EXTRACTED MATERIAL:
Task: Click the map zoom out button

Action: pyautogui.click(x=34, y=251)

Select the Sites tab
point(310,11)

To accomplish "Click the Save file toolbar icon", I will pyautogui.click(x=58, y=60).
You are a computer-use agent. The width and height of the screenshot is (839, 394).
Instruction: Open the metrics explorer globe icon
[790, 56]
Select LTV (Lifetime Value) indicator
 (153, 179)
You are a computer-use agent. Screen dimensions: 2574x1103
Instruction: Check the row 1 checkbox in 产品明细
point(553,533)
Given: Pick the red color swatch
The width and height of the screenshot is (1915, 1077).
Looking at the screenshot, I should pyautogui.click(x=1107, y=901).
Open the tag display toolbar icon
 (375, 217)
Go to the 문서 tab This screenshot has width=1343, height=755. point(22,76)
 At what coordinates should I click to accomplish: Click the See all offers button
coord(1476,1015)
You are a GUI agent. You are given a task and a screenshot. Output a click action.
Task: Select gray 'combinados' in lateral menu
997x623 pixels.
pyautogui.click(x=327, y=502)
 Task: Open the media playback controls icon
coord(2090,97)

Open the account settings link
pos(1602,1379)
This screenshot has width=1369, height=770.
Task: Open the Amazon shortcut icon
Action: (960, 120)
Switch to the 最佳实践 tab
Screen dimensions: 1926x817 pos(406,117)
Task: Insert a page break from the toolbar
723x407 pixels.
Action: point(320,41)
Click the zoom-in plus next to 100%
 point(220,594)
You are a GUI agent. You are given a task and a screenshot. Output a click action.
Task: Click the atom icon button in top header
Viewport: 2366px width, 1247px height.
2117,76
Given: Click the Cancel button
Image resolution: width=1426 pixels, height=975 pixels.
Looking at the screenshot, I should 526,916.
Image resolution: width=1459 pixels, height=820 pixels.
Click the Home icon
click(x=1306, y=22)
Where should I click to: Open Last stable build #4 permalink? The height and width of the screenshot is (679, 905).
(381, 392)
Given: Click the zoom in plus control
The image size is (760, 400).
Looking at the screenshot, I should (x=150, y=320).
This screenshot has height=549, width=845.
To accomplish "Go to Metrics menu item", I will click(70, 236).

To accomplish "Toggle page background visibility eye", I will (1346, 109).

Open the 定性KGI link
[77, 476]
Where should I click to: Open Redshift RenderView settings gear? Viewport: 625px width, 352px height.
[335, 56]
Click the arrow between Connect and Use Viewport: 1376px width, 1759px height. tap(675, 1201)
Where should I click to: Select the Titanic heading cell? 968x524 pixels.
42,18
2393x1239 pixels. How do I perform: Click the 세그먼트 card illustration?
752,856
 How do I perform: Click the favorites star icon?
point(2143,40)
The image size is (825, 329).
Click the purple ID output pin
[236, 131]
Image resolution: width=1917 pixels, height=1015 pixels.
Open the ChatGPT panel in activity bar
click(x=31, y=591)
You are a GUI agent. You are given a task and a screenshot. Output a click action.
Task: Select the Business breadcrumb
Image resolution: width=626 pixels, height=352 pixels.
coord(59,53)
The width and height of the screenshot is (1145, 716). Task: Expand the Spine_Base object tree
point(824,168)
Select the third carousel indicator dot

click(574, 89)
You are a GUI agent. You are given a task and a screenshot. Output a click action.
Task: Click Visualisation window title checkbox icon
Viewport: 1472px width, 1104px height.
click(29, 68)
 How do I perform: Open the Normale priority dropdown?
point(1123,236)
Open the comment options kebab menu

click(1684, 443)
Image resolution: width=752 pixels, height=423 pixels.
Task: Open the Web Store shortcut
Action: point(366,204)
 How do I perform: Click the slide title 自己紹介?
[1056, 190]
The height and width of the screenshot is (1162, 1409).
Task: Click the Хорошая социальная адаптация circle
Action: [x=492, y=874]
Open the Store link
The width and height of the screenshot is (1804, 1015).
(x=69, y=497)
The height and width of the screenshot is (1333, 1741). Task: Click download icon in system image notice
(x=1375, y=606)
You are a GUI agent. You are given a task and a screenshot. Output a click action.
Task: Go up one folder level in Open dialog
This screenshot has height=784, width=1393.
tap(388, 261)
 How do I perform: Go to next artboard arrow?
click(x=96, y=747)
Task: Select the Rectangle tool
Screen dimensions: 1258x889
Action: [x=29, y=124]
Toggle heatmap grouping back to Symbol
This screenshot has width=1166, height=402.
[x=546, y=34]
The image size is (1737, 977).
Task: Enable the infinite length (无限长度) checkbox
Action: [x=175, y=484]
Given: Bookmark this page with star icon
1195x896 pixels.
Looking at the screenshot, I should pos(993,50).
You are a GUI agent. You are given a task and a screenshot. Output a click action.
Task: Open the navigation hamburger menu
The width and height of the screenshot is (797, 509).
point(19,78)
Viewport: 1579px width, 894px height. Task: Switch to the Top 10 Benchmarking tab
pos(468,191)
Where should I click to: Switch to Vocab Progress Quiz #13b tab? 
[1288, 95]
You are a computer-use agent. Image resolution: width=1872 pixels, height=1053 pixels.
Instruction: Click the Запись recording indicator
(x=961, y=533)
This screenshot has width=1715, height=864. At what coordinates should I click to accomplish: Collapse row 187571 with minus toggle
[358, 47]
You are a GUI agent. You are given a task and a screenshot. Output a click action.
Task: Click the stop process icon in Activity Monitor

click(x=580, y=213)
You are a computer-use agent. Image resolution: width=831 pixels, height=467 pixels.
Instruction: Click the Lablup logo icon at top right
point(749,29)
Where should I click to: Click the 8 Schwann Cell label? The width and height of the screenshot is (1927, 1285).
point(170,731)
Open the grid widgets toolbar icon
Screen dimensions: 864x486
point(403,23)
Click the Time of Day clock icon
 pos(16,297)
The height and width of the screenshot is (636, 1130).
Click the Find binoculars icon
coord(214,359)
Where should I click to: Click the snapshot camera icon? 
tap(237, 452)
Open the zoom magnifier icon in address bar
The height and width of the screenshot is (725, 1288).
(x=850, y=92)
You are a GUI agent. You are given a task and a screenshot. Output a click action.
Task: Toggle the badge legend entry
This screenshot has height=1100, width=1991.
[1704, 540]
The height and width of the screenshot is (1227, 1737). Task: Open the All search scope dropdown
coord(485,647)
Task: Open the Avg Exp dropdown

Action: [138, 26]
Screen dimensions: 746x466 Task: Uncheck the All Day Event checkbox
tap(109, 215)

YOUR ASSIGNMENT: Nothing in the material above may be skipped, so reproduce it all exactly.

ANSWER TO THIS TASK:
Task: Click the map zoom out button

Action: pyautogui.click(x=34, y=251)

Select the Sites tab
point(310,11)

To accomplish "Click the Save file toolbar icon", I will pyautogui.click(x=58, y=60).
You are a computer-use agent. The width and height of the screenshot is (839, 394).
Instruction: Open the metrics explorer globe icon
[790, 56]
Select LTV (Lifetime Value) indicator
 (153, 179)
You are a computer-use agent. Screen dimensions: 2574x1103
Instruction: Check the row 1 checkbox in 产品明细
point(553,533)
Given: Pick the red color swatch
The width and height of the screenshot is (1915, 1077).
Looking at the screenshot, I should pyautogui.click(x=1107, y=901).
Open the tag display toolbar icon
 (375, 217)
Go to the 문서 tab This screenshot has width=1343, height=755. point(22,76)
 At what coordinates should I click to accomplish: Click the See all offers button
coord(1476,1015)
You are a GUI agent. You are given a task and a screenshot. Output a click action.
Task: Select gray 'combinados' in lateral menu
997x623 pixels.
pyautogui.click(x=327, y=502)
 Task: Open the media playback controls icon
coord(2090,97)

Open the account settings link
pos(1602,1379)
This screenshot has width=1369, height=770.
Task: Open the Amazon shortcut icon
Action: (960, 120)
Switch to the 最佳实践 tab
Screen dimensions: 1926x817 pos(406,117)
Task: Insert a page break from the toolbar
723x407 pixels.
Action: point(320,41)
Click the zoom-in plus next to 100%
 point(220,594)
You are a GUI agent. You are given a task and a screenshot. Output a click action.
Task: Click the atom icon button in top header
Viewport: 2366px width, 1247px height.
2117,76
Given: Click the Cancel button
Image resolution: width=1426 pixels, height=975 pixels.
Looking at the screenshot, I should 526,916.
Image resolution: width=1459 pixels, height=820 pixels.
Click the Home icon
click(x=1306, y=22)
Where should I click to: Open Last stable build #4 permalink? The height and width of the screenshot is (679, 905).
(381, 392)
Given: Click the zoom in plus control
The image size is (760, 400).
Looking at the screenshot, I should (x=150, y=320).
This screenshot has height=549, width=845.
To accomplish "Go to Metrics menu item", I will click(70, 236).

To accomplish "Toggle page background visibility eye", I will (1346, 109).

Open the 定性KGI link
[77, 476]
Where should I click to: Open Redshift RenderView settings gear? Viewport: 625px width, 352px height.
[335, 56]
Click the arrow between Connect and Use Viewport: 1376px width, 1759px height. tap(675, 1201)
Where should I click to: Select the Titanic heading cell? 968x524 pixels.
42,18
2393x1239 pixels. How do I perform: Click the 세그먼트 card illustration?
752,856
 How do I perform: Click the favorites star icon?
point(2143,40)
The image size is (825, 329).
Click the purple ID output pin
[236, 131]
Image resolution: width=1917 pixels, height=1015 pixels.
Open the ChatGPT panel in activity bar
click(x=31, y=591)
You are a GUI agent. You are given a task and a screenshot. Output a click action.
Task: Select the Business breadcrumb
Image resolution: width=626 pixels, height=352 pixels.
coord(59,53)
The width and height of the screenshot is (1145, 716). Task: Expand the Spine_Base object tree
point(824,168)
Select the third carousel indicator dot

click(574, 89)
You are a GUI agent. You are given a task and a screenshot. Output a click action.
Task: Click Visualisation window title checkbox icon
Viewport: 1472px width, 1104px height.
click(29, 68)
 How do I perform: Open the Normale priority dropdown?
point(1123,236)
Open the comment options kebab menu

click(1684, 443)
Image resolution: width=752 pixels, height=423 pixels.
Task: Open the Web Store shortcut
Action: point(366,204)
 How do I perform: Click the slide title 自己紹介?
[1056, 190]
The height and width of the screenshot is (1162, 1409).
Task: Click the Хорошая социальная адаптация circle
Action: [x=492, y=874]
Open the Store link
The width and height of the screenshot is (1804, 1015).
(x=69, y=497)
The height and width of the screenshot is (1333, 1741). Task: Click download icon in system image notice
(x=1375, y=606)
You are a GUI agent. You are given a task and a screenshot. Output a click action.
Task: Go up one folder level in Open dialog
This screenshot has height=784, width=1393.
tap(388, 261)
 How do I perform: Go to next artboard arrow?
click(x=96, y=747)
Task: Select the Rectangle tool
Screen dimensions: 1258x889
Action: [x=29, y=124]
Toggle heatmap grouping back to Symbol
This screenshot has width=1166, height=402.
[x=546, y=34]
The image size is (1737, 977).
Task: Enable the infinite length (无限长度) checkbox
Action: [x=175, y=484]
Given: Bookmark this page with star icon
1195x896 pixels.
Looking at the screenshot, I should pos(993,50).
You are a GUI agent. You are given a task and a screenshot. Output a click action.
Task: Open the navigation hamburger menu
The width and height of the screenshot is (797, 509).
point(19,78)
Viewport: 1579px width, 894px height. Task: Switch to the Top 10 Benchmarking tab
pos(468,191)
Where should I click to: Switch to Vocab Progress Quiz #13b tab? 
[1288, 95]
You are a computer-use agent. Image resolution: width=1872 pixels, height=1053 pixels.
Instruction: Click the Запись recording indicator
(x=961, y=533)
This screenshot has width=1715, height=864. At what coordinates should I click to accomplish: Collapse row 187571 with minus toggle
[358, 47]
You are a GUI agent. You are given a task and a screenshot. Output a click action.
Task: Click the stop process icon in Activity Monitor

click(x=580, y=213)
You are a computer-use agent. Image resolution: width=831 pixels, height=467 pixels.
Instruction: Click the Lablup logo icon at top right
point(749,29)
Where should I click to: Click the 8 Schwann Cell label? The width and height of the screenshot is (1927, 1285).
point(170,731)
Open the grid widgets toolbar icon
Screen dimensions: 864x486
point(403,23)
Click the Time of Day clock icon
 pos(16,297)
The height and width of the screenshot is (636, 1130).
Click the Find binoculars icon
coord(214,359)
Where should I click to: Click the snapshot camera icon? 
tap(237, 452)
Open the zoom magnifier icon in address bar
The height and width of the screenshot is (725, 1288).
(x=850, y=92)
You are a GUI agent. You are given a task and a screenshot. Output a click action.
Task: Toggle the badge legend entry
This screenshot has height=1100, width=1991.
[1704, 540]
The height and width of the screenshot is (1227, 1737). Task: Open the All search scope dropdown
coord(485,647)
Task: Open the Avg Exp dropdown

Action: [138, 26]
Screen dimensions: 746x466 Task: Uncheck the All Day Event checkbox
tap(109, 215)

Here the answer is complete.